For me, river piking is all about keeping things simple. By finding the sort of areas pike like to hang out, you don't need to then over-complicate the situation with your rigs and end tackle.
The Korum Snapper range makes life much easier. I usually grab a couple of packets in the right float sizes for where I expect to go fishing. Some of the float patterns are better suited to river fishing, like the Dumpy Float shape. You can trot baits with this, but it's also fine for laying on dead baits in a static position near snags, deep gullies and margins.
In the kit, you get three float stops, 4mm beads, a buffer bead, float and a matching weight. Everything you need to set it up. It saves the confusion and as the Dura-Bung floats are easily the strongest and longest-lasting clear floats on the market, they'll last you a long time to come, too.
On the trace front, I sometimes tie my own traces, but the Korum Snapper Traces are robust and strong enough to just keep in my Ruckbag and take with me when roving down the river. I usually go for larger sized hooks, as I prefer larger baits. Big baits for big fish, and all that! These traces go down to a size 10, though, so when targeted shyer fish, or perch or zander, these are a great option.

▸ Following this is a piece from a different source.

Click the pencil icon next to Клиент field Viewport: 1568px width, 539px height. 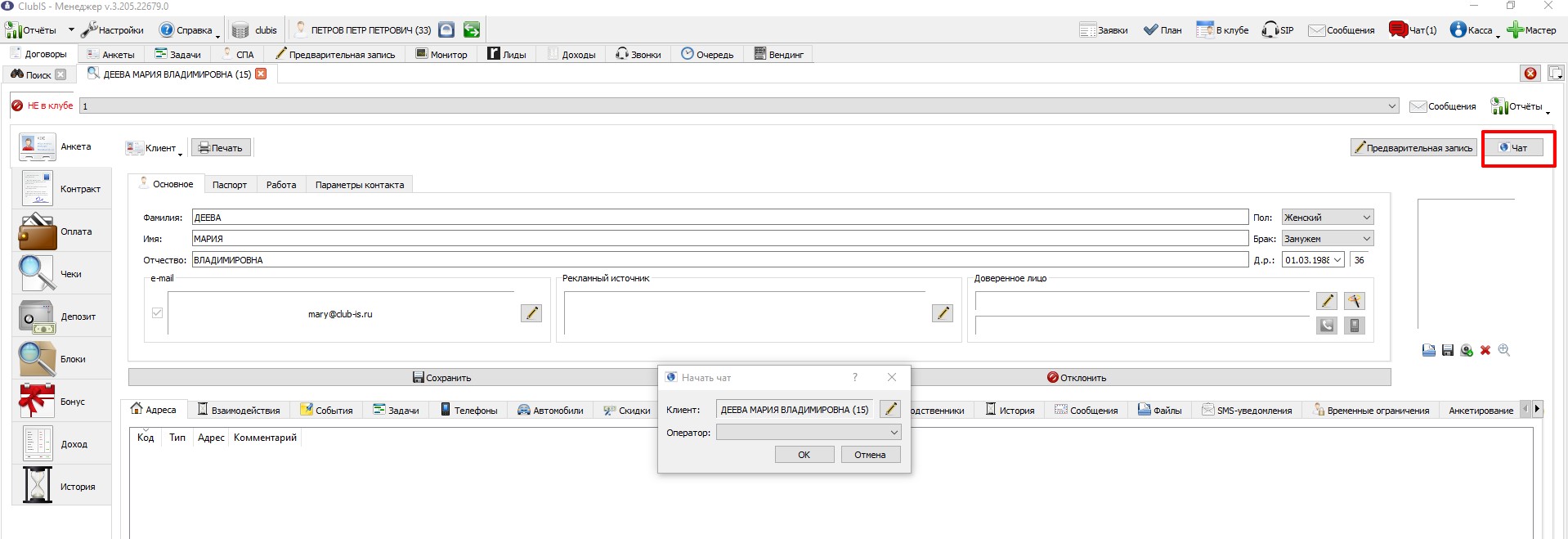(890, 409)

Above: Nice smelt and the appropriate Snapper trace. Easy!
Hooking deadbaits can be confusing for some people, but here's an easy guide to getting it right (see images below). Hooking baits in this way ensures more positive hookups and more pike on the bank!
Above: Attach the top hook (nearest the swivel) into the thick, tough part of the tail root. Then the bottom hook inside the meaty part of the fish, halfway along.

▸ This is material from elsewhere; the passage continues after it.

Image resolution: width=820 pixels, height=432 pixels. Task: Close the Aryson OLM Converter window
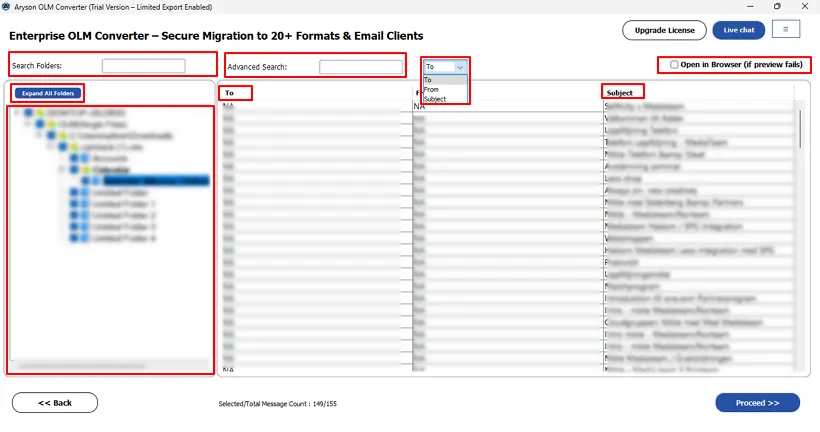click(805, 6)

Setting the depth correctly is always quite simple with pike fishing. Simply adjust the top float stop and bead to the depth of the river. You'll know if it's working, because your float won't be carried down with the current. Set it so the float is just creating a crease in the river - this means it's at its most sensitive.
Above: Adjust the depth to suit each swim you target.
On the rod and reel front, you want some pretty sturdy tackle. I usually go for at least a 15lb reel line, and use 2.5lb carp rods or heavier. Reels will be my trust KXI freespin reels, which I can simply set up with the freespin facility set really loose. When roving along a river, I tend to do away with drop off indicators and alarms and the like, as it just encourages you to sit still and be lazy!
Above: Keep your rod setup simple and keep moving swims to find the pike.
Staying organised when pike fishing is essential, as pike themselves are a big toothy critter that aren't exactly well behaved on the bank. Make sure you've a good unhooking mat, a good set of forceps or long nose pliers, and if you do have fears about unhooking pike, go with somebody experienced, or get a special chain glove to help.
Your tackle also needs to be organised. You're moving swims, so you need to be able to just pack up and go right away. For this reason, I use a Korum Ruckbag and use it as a fishing station. I open the lid and then open my tackle box inside the bag, without taking it out. That way, it's just a case of closing the lid and zipping up the bag and I'm off!
Above: Organisation on the bank is important when piking
Now it's a case of romping those river banks and seeking out good areas. Do some research at your local tackle shop and find out which areas have a lot of silver fish, too. The pike won't be far away. Urban areas are usually good, as the human activity wards away predators so silver fish and therefore the pike thrive. Some of my best local stretches are in town centres or tourist areas, even, so don't be put off by a bit of urban piking.
Also remember that these tips will work just as well on stillwaters, canals and drains. Pike are widespread in many areas and offer great winter sport. Get out there and catch a big snapper!